So it's National Infertility Awareness Week. I know I've been radio silent for the last month and it's for no real reason other than I've been busy and distracted and felt like after this last attempt at baby #2 I haven't had much to say. It's only been a month but it feels like so long ago and I do feel like I've processed things and am totally fine with the outcome. I don't feel incomplete. I don't feel angry. I don't feel sad. I don't know why or how, it's just where I'm at and I'm grateful for being here.
But what I do feel, as someone who has tried really hard to decrease stigma and shame that's often associated with infertility through this blog and through our film, One More Shot, is that IT IS TIME for anyone who struggles to conceive to say F that to stigma and shame. I have written about shame and stigma in a variety of different ways, but being that it's infertilty awareness week, I want to take a hot minute to explore a few cultural and institutional shifts that need to take place in order to really change the experience of the infertility patient.

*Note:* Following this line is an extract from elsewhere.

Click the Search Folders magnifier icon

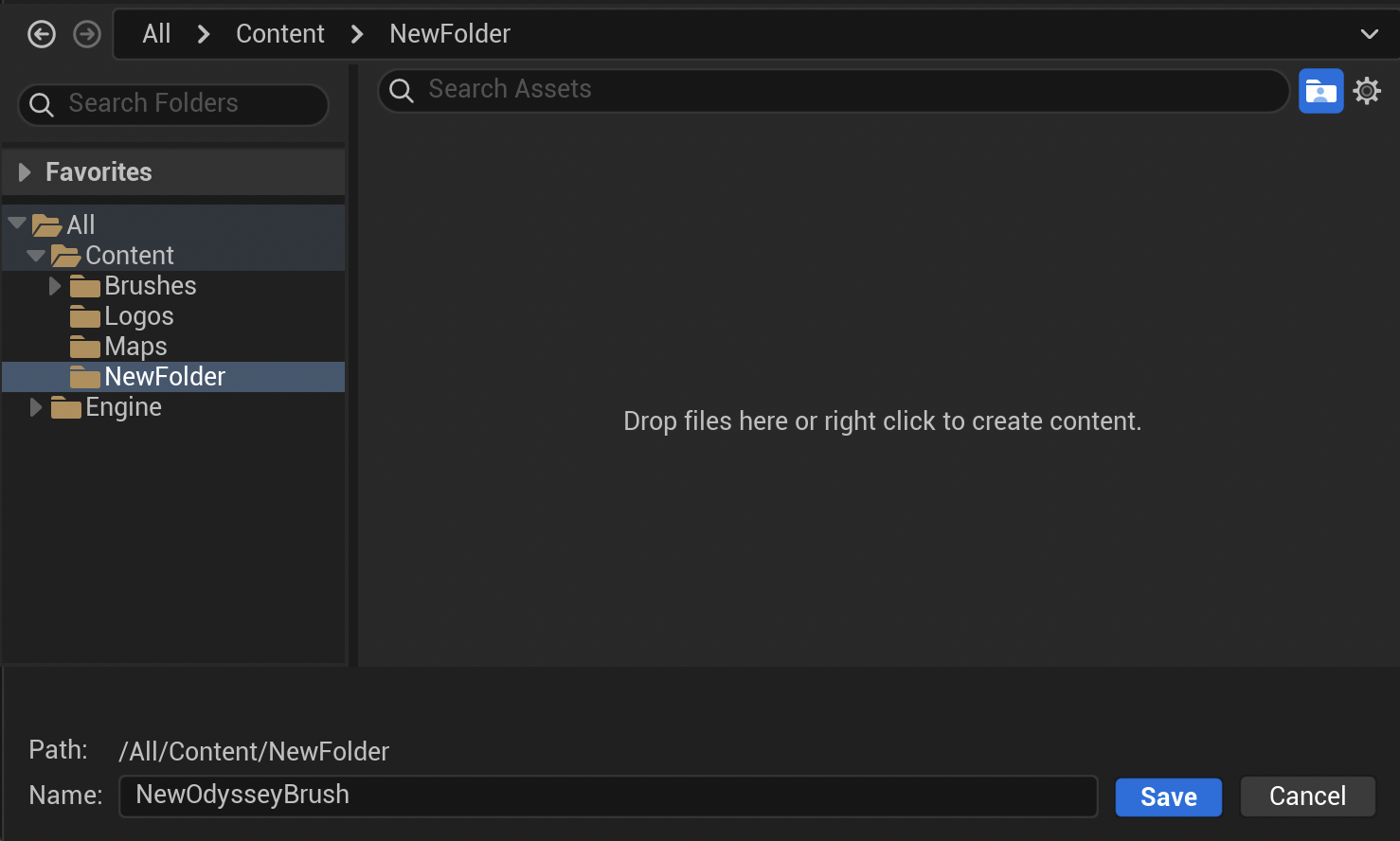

I think one thing that really needs some revision is the language of infertilty. We HAVE to change how we talk about and are talked to about fertility problems. Being told you "failed" IVF just sounds soooooo....blaming and terrible. Like there is something really wrong with you and you're at fault. Saying, "that last IVF cycle didn't work," essentially has the same meaning but a very different feel. Maybe I'm being nit-picky, but can the word "fail" be shown the exit? A "negative" beta-- how about "there was no hcg levels in my blood so I sadly am not pregnant." That's wordy. We can come up with better, but you get where I'm going with this, right? "Poor responder?" How about the meds often don't work for me as anticipated. Do we have to call a pregnancy over 35 "geriatric"? Can the word "diminished" be replaced with something else? Maybe not, but how about...low? or decreased? Diminished just sounds so...faint. Even calling someone or oneself "infertile"-- that always rubbed me the wrong way. It feels labeling and definitive. Struggling with fertility issues feels a lot less stigmatizing to me, but maybe it's just me. If there's an opportunity to start changing language, I think we should all try. Who's in?!

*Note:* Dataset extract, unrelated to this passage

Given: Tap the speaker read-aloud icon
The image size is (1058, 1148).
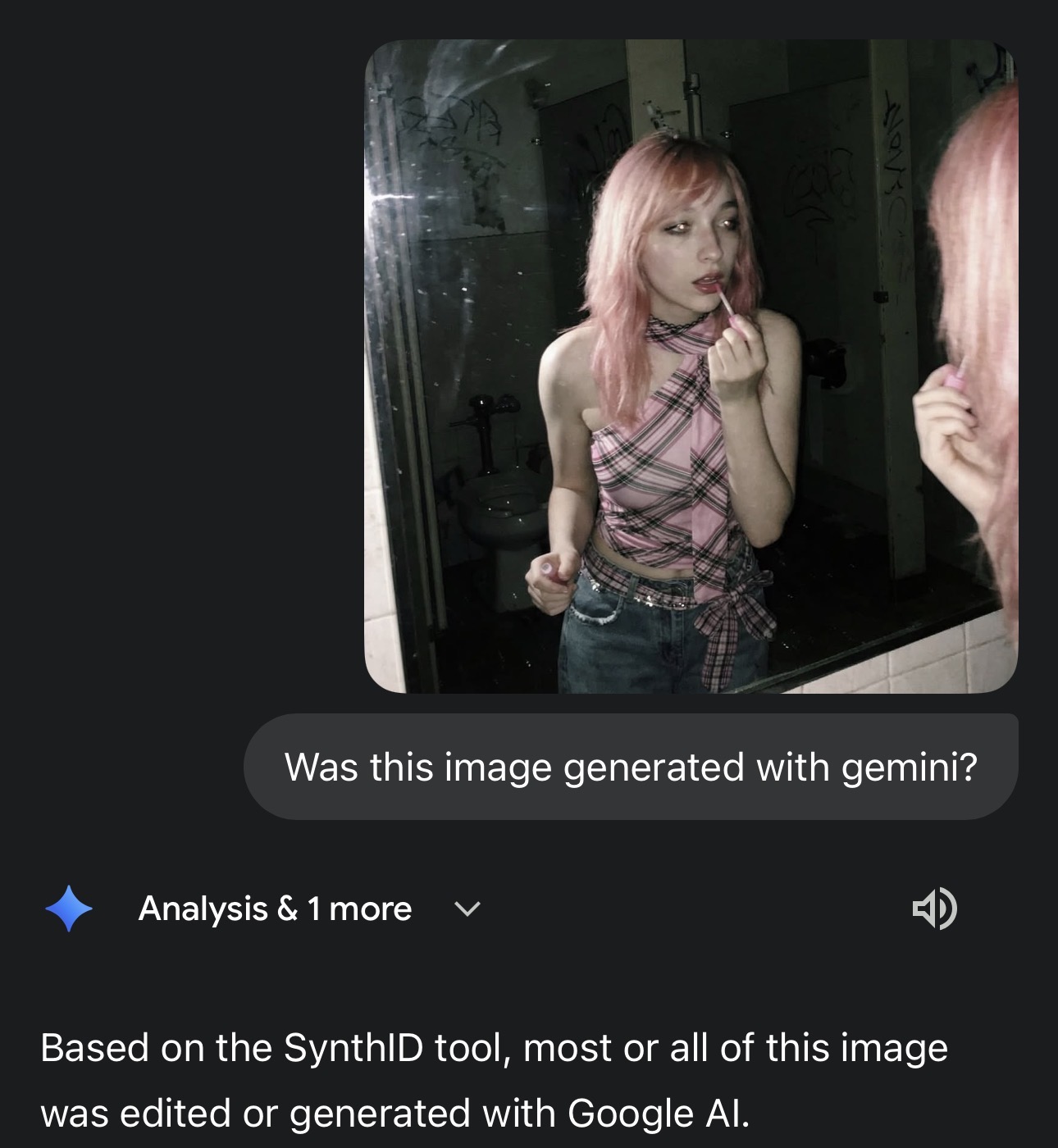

I also think the phrase, "no one has to know," has to go. What am I talking about? I'm talking about what I have heard many doctors tell their patients when donor conception is first discussed. The doctor is often the first person to have the difficult conversation about using someone else's genetics, and how that conversation happens can set the tone for how a person conceptualizes and feels about using a donor. As a therapist now working with those struggling to conceive, I hear a lot of stories, and many have been about a doctor telling a patient that donor eggs are recommended and they will be referred to an agency that will help them find the perfect donor and "no one has to know." That phrase is like handing someone a box of shame, because secrets = shame. And some people do need to know, specifically the child conceived in this way. No one has to share or be public about their family building choices, but I don't think any doctor should make an assumption that secrecy is best. We must all come to terms with what we are comfortable with and what we decide is best for us to build a family in an alternative way. There is grief and loss and anger and all those glorious emotions, but then once we have committed to something and a child is on their way to this world, we must find a way to reclaim those difficult feelings and replace them with pride and confidence.

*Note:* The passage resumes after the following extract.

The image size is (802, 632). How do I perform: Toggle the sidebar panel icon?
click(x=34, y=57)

With advocacy day in DC coming up, I think the last thing I'll mention is insurance coverage and how I think that plays a role in the shame around the disease that is infertility. Having an ailment in the foot or pains in the chest or something not working right in ANY PART OF THE BODY except the reproductive organs are most likely covered by insurance, thus validating that there is a medical issue that essentially deserves to be remedied. I know there is a lot of variation and a lot of insurance sucks in general, but what really sucks is an almost universal rejection of fertility coverage for a majority of people in this country. And that makes the disease that is infertility feel invalidated and stigmatized. We've got to figure out a way to change some of this!
So what can we do?
We can start by using more positive and less destructive language towards ourselves and others. GET RID OF THE F WORD because no one is failing anything! Don't label yourself as infertile and just try to stay at least neutral if not positive. We can all gently correct people (as I do when people ask me how tall Momo's "real mom" is) when they use language we are hoping to change. And if a doctor ever tells you "no on has to know" ask that doctor why it matters if someone does know? Ask him or her if he thinks you should feel ashamed at how you are choosing to bring your child into the world? Have a conversation if it feels right, you don't need to just take it in. And lastly, if you're fired up about advocacy and trying to change policy then maybe think about advocacy day. I was really hoping to go this year but I have a conflict that might prevent me from going. Talk to your employer about considering coverage and find ways to be heard. It's not always easy but it's important.
These are just a few things on my mind today as I think about NIAW this year. It is time to flip the script. Noah and I will be at the American Fertility Expo on Saturday so if you want to come see the movie and hang out we will be there, doing what we can to continue to build awareness and have an honest dialogue about IF.